— Document section —
------------------------------------
Friday, September 22, 2023

Bits: 2024 election spoilers; Christian nationalist law & order; Menendez

Things that could throw the 2024 election to Trump seem likely to crop up. Maybe prosecution of Trump or a court finding that he is disqualified to run under the 14th Amendment could derail him. At this point, it seems that the election will be close, so it might not take much to tip the outcome one way or the other. 

Wild cards include how effective authoritarian Republican laws to suppress non-Republican votes and to rig state elections will be. A related wild card is the effectiveness of vicious radical right lies and slander propaganda to poison Biden and Democrats generally. 

Another tactic the radical right is using is funding groups that pretend to be something other than Republican, but designed to siphon votes from Biden or dampen enthusiasm for Democratic voters. The AP writes about one such group, No Labels:
A third party signed up 15,000 voters in Arizona 
Democrats worry that’s enough for a Biden spoiler

More than 15,000 people in Arizona have registered to join a new political party floating a possible bipartisan “unity ticket” against Joe Biden and Donald Trump.
------------------------------------
— Work item A —
Please duplicate everything in the election post from "Bits: 2024 election" down to "or the other.".
— Work item B —
Does the election post support each of these statements? (i) More than 15,000 people in Arizona have registered with a new political party. (ii) The election is expected to be a lopsided win for one side. (iii) No Labels is the group the AP writes about. Answer yes or no for each and quote the words that decide it.

— Given data —
------------------------------------
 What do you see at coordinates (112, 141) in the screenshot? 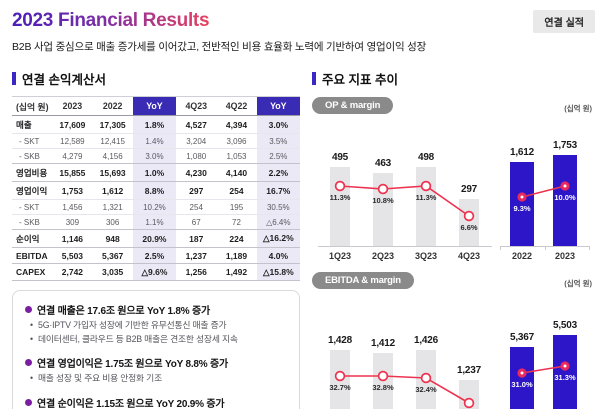
I see `table-cell: 12,415` at bounding box center [112, 141].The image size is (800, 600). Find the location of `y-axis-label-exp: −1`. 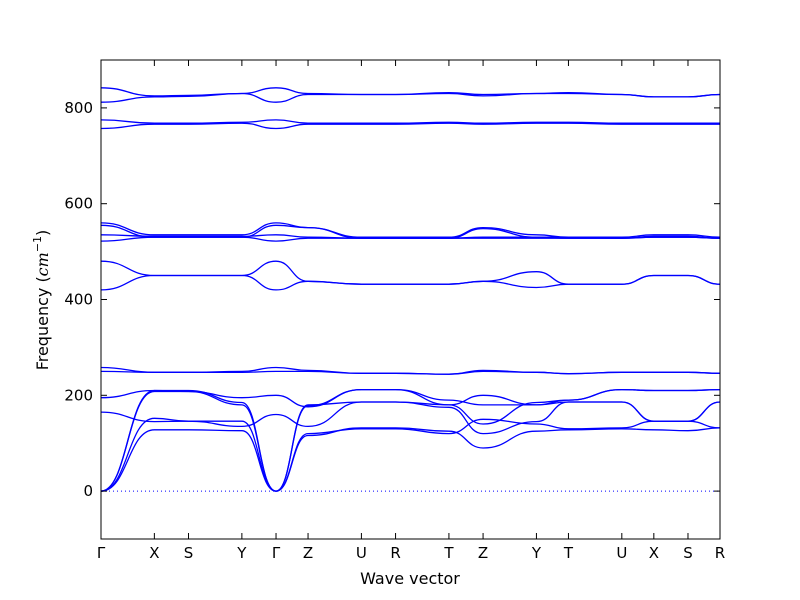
------------------------------------
— Response area A —
Bits: 2024 election spoilers; Christian nationalist law & order; Menendez

Things that could throw the 2024 election to Trump seem likely to crop up. Maybe prosecution of Trump or a court finding that he is disqualified to run under the 14th Amendment could derail him. At this point, it seems that the election will be close, so it might not take much to tip the outcome one way or the other.

— Response area B —
(i) Yes: "More than 15,000 people in Arizona have registered to join a new political party"
(ii) No: "At this point, it seems that the election will be close"
(iii) Yes: "The AP writes about one such group, No Labels"